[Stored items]
-- -- --

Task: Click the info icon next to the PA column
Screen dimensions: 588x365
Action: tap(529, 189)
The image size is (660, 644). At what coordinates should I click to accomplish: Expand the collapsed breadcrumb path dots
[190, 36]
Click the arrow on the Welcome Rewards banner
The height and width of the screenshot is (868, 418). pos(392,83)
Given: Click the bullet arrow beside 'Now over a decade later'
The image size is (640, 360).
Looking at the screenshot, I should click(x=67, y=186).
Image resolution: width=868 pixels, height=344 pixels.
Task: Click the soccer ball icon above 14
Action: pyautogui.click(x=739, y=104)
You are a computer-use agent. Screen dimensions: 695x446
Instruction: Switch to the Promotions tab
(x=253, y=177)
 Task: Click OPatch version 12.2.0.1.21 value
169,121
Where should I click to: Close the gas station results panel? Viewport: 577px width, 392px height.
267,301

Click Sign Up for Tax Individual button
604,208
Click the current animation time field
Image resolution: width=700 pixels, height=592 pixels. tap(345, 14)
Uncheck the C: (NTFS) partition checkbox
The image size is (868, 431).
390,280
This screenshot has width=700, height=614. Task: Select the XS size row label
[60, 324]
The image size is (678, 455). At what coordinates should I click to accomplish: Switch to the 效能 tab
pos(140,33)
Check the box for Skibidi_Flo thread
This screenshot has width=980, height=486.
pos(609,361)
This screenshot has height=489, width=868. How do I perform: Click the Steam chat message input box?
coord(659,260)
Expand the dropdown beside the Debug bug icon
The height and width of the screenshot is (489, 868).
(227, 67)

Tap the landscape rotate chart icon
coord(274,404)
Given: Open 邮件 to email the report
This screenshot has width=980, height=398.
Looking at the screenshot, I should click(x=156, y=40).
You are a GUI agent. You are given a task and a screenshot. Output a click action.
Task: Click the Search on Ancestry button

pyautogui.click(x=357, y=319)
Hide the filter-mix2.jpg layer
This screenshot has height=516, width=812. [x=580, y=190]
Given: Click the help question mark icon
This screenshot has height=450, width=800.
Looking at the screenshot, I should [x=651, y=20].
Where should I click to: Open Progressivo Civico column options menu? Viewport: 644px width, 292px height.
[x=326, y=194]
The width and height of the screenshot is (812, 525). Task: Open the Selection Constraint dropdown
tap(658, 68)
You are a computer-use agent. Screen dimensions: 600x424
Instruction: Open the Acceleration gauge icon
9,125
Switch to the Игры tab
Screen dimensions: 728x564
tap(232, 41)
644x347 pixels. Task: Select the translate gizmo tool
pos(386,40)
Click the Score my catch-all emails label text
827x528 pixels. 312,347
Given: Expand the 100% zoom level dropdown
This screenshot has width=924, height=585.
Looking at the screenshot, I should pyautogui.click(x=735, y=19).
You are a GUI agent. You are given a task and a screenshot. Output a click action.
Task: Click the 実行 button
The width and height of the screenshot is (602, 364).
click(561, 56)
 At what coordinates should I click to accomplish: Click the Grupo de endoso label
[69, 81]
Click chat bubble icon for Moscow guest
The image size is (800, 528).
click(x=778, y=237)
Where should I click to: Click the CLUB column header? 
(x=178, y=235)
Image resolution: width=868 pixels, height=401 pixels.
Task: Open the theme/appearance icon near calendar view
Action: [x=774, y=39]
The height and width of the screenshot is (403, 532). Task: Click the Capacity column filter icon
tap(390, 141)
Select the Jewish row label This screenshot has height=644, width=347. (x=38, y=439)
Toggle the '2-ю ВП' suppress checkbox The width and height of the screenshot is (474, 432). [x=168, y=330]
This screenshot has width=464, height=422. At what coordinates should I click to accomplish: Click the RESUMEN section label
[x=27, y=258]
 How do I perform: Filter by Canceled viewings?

-- -- --

* **Task to carry out**
The lines above, from the start of the records through the one containing "Given: Click the bullet", are to be printed exactly, and nothing else is to be included.

* **Answer space**
Task: Click the info icon next to the PA column
Screen dimensions: 588x365
Action: tap(529, 189)
The image size is (660, 644). At what coordinates should I click to accomplish: Expand the collapsed breadcrumb path dots
[190, 36]
Click the arrow on the Welcome Rewards banner
The height and width of the screenshot is (868, 418). pos(392,83)
Given: Click the bullet arrow beside 'Now over a decade later'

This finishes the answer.